This game was only the second that Cuozzo had started since he joined the Colts. The other was against the Minnesota Vikings, and in that one he completed five touchdown passes. He played the second half in both Chicago Bear games.

"One of the worst nights of my life came after the game against the Bears last week," he said, remembering the 13-0 defeat. "I lay in bed and tried to sleep and all I could do was go over the mistakes I had made. There were some good things, like the long pass to Jimmy Orr that was called back. Jimmy called the pattern. It's funny. It was a pattern he had never run before, a fake to the outside and then a post, and he told me he could beat his man and he did. He does that a lot in a game, adjusts to different conditions."

Cuozzo doubtless had an even worse night Sunday, although his performance was good enough to have won most games. Not only was he playing against one of the quickest and one of the smartest defenses in football, but the Packers deprived him of one of his most dangerous targets when they jammed John Mackey at the line of scrimmage, forcing him out of his patterns. Mackey, a first-rate tight end, usually catches a big share of Colt passes, whether thrown by Unitas or Cuozzo. But Linebackers LeRoy Caffey and Dave Robinson made a point of grabbing Mackey at the line of scrimmage and harassing him. They succeeded so well that he caught only one pass all afternoon.

Despite Green Bay's resurgence and the gallant effort of the crippled Colts, it seems almost a shame that only a slim mathematical chance remains for the Bears. Of the three contenders, Chicago certainly presents much the most exciting attack. Gale Sayers, the Bears' rookie runner, scored a remarkable six touchdowns against the San Francisco 49ers last Sunday. Some experts feel that Chicago, after a staggering start in which it lost three games in a row, may now be the best team in the league. But it is doubtful that the Bears could have defeated the Packer team that riddled Baltimore Sunday. It is even more doubtful that the Bears could defeat the Packers in Green Bay in a playoff for the division title, should that slight but definite chance become reality.

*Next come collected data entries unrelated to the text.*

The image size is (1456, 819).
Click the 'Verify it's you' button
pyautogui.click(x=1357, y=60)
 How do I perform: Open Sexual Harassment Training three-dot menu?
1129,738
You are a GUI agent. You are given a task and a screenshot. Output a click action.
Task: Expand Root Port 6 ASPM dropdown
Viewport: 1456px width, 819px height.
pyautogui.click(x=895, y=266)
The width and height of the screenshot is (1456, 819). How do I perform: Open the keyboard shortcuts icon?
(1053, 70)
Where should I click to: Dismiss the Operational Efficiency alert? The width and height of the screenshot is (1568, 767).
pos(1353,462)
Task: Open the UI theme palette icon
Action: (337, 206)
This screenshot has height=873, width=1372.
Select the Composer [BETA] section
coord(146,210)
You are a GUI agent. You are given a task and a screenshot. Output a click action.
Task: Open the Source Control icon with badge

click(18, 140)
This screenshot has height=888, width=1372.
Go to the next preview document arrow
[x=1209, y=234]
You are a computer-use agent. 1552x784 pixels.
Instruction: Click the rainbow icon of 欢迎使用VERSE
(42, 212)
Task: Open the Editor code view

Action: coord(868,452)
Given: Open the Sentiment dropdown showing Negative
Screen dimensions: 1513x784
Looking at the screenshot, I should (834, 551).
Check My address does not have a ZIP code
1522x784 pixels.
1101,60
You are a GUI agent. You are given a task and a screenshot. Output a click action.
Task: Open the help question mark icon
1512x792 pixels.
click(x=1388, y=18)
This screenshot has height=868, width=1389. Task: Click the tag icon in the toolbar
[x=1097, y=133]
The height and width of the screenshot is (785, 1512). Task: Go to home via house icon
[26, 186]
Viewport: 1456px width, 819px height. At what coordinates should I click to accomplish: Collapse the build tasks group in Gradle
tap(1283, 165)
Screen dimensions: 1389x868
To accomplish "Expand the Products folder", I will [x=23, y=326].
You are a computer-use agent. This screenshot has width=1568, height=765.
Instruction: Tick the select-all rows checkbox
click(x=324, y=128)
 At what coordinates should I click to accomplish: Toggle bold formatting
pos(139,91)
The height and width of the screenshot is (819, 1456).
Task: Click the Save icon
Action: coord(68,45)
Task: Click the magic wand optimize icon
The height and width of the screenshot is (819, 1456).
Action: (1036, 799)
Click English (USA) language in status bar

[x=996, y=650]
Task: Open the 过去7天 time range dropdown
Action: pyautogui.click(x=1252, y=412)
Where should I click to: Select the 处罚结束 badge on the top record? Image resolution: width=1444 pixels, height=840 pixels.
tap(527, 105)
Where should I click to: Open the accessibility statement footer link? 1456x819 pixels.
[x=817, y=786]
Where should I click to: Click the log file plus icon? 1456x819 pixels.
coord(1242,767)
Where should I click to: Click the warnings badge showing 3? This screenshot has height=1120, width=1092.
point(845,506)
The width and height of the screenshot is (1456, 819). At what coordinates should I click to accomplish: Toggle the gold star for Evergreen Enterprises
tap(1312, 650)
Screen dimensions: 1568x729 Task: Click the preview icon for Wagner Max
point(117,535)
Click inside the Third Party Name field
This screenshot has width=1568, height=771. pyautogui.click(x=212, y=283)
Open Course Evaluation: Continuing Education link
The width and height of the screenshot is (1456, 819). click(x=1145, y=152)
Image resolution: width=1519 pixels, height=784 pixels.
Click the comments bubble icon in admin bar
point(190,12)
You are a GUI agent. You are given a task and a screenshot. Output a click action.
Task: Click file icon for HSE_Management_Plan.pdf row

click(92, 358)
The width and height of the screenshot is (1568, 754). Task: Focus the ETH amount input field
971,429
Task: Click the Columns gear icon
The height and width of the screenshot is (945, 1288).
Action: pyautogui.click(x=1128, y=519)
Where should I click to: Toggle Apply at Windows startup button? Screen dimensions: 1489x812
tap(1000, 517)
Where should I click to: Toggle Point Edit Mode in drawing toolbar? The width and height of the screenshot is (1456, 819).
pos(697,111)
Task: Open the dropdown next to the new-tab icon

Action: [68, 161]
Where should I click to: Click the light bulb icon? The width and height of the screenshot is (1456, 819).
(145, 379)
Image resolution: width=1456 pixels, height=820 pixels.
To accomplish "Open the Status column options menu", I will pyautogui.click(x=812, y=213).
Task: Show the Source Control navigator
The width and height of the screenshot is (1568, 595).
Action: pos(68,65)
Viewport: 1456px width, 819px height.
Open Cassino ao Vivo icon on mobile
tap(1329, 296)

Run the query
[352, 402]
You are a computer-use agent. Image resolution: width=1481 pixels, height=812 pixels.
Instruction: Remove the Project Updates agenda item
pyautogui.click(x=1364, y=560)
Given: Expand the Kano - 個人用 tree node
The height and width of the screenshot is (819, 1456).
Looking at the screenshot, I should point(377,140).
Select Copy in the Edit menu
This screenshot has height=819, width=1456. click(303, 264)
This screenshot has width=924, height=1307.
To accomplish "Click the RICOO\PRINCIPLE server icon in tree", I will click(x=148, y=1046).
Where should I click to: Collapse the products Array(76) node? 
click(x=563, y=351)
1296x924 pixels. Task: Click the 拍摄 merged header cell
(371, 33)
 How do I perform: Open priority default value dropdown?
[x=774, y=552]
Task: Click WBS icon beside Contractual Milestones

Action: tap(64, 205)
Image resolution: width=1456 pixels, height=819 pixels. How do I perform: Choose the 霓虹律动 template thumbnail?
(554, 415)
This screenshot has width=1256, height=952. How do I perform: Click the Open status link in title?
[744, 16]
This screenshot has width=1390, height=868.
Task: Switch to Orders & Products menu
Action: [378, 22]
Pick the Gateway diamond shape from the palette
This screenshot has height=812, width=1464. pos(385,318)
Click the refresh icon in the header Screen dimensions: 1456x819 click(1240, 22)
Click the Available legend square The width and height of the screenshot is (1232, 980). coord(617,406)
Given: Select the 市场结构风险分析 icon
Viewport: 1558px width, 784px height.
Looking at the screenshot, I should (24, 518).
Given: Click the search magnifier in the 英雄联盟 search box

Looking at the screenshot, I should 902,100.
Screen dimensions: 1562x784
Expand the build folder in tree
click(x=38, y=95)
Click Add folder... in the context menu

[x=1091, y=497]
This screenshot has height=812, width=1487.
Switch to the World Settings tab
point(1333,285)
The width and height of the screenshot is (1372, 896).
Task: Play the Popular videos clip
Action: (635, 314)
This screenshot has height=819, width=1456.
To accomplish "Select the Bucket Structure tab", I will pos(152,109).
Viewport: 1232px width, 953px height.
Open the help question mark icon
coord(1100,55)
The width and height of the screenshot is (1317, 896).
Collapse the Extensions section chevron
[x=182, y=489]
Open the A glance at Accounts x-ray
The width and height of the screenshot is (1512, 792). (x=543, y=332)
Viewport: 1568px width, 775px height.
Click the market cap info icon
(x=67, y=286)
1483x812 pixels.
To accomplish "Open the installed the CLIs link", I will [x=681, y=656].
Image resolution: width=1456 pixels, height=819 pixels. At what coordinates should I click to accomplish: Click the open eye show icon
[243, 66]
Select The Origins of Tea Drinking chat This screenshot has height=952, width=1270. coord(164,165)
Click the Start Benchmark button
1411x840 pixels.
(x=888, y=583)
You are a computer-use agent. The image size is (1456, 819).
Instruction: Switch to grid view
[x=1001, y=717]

Finally, it is most doubtful that the Cleveland Browns, who clinched the Eastern title on Nov. 28, will be able to defeat the Western team that makes it into the championship game on January 2. Although the Packers, Colts and Bears have marked differences as teams, they have one important thing in common. Competing in the rugged West, they have survived a far more difficult schedule than has Cleveland. Each of the three teams won its two games with Eastern Division rivals. Five of the six victories came fairly easily; only the Dallas Cowboys managed to extend one of the three, holding Green Bay to a meager 13-3 victory.

All three clubs have defenses which are, at least statistically, superior to Cleveland's. More significantly, they have compiled superior defensive records against stronger offenses. Offensively, the Bears and the Packers can match the Cleveland running attack, even with Jim Brown. Along with Sayers, the Bears can unleash Andy Livingston, Ronnie Bull and Jon Arnett.

With Paul Warfield recovered from a collarbone fracture and operating at peak efficiency, Cleveland probably holds an advantage in passing over any of the Western teams, although it is a very narrow one over Baltimore. The Browns' Ryan must be rated ahead of either Chicago's Bukich or Cuozzo on experience, but there is little difference between them in accuracy. Of the three games the Browns have lost, two were to their two Western Division rivals, Minnesota and Los Angeles. Both losses were by sizable scores, the most recent being the 42-7 debacle arranged by the Rams on the Coast last week. Earlier in the season, the Vikings beat the Browns 27-17 and did it decisively, holding Jim Brown to one of the lowest rushing marks of his career—39 yards.

Looking ahead after the victory over Baltimore, one of the Packer veterans said, "I'm not too worried about the Browns. We have always played well against them, and we'll have them in Green Bay. I'm worried about the 49ers next week."

Lombardi wasn't worried. As he herded the Packers into the bus for Dulles Airport he made no attempt to conceal his elation. "We look like we are just now reaching our peak," he said. "I can't think of a better time."